By Bob Nassauer
Every Saturday afternoon at Chelsea Hospital In-Patient Unit and every third Monday afternoon at Michigan Medicine In-Patient Unit (9C), something very meaningful occurs: Volunteers from our affiliate—a representative who lives with mental illness and a representative who lives in support of a family member with mental illness—present the NAMI Washtenaw Patient and Family Hour.
The purpose of this presentation is to provide help and hope to patients and their loved ones. Appreciation for what we are doing is shared among patients, families, the hospital staff and the people from NAMI Washtenaw who give the presentation. As one of the presenters, I find it humbling and fulfilling to spend time with people who are in crisis and looking to improve their lives.

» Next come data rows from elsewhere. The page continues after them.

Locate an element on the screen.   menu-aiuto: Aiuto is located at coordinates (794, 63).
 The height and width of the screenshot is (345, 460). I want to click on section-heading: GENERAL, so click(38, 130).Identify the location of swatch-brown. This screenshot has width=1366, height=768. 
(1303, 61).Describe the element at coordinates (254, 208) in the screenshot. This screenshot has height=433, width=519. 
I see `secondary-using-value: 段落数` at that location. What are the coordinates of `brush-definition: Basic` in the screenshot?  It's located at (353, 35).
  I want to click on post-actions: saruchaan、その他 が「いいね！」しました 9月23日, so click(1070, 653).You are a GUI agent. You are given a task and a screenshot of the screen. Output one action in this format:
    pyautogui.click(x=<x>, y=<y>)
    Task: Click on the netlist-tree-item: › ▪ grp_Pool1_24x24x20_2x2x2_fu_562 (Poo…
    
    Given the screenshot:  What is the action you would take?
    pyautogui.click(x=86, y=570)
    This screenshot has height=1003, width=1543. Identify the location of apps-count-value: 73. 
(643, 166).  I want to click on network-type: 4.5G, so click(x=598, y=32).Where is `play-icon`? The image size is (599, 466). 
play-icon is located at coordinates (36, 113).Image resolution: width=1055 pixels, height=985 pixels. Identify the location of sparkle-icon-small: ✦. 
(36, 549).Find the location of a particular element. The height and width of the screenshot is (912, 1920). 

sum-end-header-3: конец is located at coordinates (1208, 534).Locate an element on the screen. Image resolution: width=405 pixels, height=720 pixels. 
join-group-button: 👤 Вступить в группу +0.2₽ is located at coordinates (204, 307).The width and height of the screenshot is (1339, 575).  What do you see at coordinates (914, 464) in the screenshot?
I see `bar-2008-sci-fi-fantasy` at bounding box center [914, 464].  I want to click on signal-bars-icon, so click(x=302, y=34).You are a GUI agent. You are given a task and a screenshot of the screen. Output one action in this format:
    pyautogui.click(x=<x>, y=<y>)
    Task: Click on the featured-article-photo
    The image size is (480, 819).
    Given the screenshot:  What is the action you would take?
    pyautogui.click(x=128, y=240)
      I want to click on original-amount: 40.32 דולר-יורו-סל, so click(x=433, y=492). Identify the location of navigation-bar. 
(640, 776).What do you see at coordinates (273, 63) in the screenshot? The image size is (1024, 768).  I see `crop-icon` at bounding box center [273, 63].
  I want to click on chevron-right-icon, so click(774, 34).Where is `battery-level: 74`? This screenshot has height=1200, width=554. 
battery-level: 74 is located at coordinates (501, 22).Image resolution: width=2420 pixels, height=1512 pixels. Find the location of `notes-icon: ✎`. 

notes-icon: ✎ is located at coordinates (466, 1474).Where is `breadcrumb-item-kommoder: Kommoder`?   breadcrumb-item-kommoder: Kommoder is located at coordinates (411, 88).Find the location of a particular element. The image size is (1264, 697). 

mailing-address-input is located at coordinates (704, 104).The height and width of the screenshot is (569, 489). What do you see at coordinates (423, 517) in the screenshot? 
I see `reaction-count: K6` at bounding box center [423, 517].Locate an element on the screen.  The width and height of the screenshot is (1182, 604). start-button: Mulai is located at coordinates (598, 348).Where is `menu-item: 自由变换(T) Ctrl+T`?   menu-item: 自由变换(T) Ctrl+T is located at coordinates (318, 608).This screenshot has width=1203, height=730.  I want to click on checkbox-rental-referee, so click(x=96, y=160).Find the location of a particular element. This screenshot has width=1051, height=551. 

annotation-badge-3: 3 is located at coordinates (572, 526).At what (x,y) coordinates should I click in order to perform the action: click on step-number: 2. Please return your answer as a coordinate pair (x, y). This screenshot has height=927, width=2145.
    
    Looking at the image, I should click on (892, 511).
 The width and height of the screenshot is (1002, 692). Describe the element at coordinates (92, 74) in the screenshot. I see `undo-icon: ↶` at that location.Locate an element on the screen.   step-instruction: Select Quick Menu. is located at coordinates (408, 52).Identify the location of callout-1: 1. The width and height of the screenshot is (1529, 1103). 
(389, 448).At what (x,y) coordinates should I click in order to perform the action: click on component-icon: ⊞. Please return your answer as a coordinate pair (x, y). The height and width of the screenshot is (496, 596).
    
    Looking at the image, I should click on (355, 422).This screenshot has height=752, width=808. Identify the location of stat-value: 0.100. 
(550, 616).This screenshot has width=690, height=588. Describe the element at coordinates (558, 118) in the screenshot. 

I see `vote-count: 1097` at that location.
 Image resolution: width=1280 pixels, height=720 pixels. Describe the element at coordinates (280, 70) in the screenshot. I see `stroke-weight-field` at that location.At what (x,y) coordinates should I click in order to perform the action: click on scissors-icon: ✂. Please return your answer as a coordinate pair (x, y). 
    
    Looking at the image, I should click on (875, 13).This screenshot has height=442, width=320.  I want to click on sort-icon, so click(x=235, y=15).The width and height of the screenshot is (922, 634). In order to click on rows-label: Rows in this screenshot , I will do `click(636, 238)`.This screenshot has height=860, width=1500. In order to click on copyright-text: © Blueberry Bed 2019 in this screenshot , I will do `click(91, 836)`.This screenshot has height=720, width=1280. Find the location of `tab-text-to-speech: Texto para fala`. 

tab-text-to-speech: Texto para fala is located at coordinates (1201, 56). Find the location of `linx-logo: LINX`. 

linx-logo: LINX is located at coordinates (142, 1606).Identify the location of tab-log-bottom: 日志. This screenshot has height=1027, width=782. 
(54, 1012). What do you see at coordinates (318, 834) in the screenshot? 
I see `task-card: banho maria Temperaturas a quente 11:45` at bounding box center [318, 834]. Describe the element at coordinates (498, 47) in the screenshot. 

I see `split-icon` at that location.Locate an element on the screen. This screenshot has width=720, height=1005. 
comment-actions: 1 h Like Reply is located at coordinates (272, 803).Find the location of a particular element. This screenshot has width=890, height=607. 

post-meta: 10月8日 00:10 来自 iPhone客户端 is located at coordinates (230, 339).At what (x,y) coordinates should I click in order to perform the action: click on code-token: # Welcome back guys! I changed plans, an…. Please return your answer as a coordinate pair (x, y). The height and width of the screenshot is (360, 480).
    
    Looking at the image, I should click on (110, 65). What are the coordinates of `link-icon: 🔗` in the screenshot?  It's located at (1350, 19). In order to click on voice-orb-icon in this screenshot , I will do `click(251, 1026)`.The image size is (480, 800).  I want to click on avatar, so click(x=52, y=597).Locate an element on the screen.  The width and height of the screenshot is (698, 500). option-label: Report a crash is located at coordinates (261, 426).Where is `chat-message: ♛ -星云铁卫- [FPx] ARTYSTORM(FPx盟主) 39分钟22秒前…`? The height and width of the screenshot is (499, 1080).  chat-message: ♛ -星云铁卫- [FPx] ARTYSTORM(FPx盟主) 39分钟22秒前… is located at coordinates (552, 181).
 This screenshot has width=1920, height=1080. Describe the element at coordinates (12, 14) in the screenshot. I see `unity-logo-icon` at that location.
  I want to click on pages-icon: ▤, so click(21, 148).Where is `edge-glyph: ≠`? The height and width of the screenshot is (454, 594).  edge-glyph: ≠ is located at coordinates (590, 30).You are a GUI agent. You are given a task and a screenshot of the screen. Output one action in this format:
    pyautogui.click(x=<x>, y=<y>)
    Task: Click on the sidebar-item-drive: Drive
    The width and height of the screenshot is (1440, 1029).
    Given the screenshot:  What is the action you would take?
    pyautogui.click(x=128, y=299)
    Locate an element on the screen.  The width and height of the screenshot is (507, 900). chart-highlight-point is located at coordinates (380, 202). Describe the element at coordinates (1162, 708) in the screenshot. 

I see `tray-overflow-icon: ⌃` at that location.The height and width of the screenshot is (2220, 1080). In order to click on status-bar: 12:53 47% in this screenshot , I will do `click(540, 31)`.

Coordinated by Pat Root, our vice president, we spend a little time telling about our mission (education, support and advocacy) and our stories. Then we give more details about the Peer-to-Peer (P2P) and Family-to-Family (F2F) education classes, our Ending the Silence program, our support groups and the local advocacy efforts of the Mental Health Matters committee. We spend much of the time responding to questions and listening to patient and family stories.
The overall tone is positive and we encourage participants to continue working with their treatment team and support group toward better health. We emphasize the importance of learning and describing their symptoms and striving to figure out a “multiple menu” of what works for them, such as meds, talk therapy, exercise, nutrition, mindfulness, coping skills and relapse prevention. Finally, we acknowledge to participants that becoming more healthy can take time and effort so it is important to be patient and kind to one’s self.
Some of the volunteers from our affiliate participating are Pat Root, Melissa Burkel, Darlene Wetzel, Alex Engleberg, Sara Wesser, Patricia Doyle, Barb Higman, Contessa Fincher and Bob Nassauer (apologies to those not listed). Hospital staff members in attendance are highly supportive (e.g., they often make insightful comments and they make copies of our handouts to help us save on costs).
All involved agree that being with patients and loved ones, sharing our stories and providing helpful resources is a powerful and meaningful experience. And it has been a good way to get the word out about our mission and recruit attendees for P2P, F2F and support groups. Sometimes when our session is done there is applause.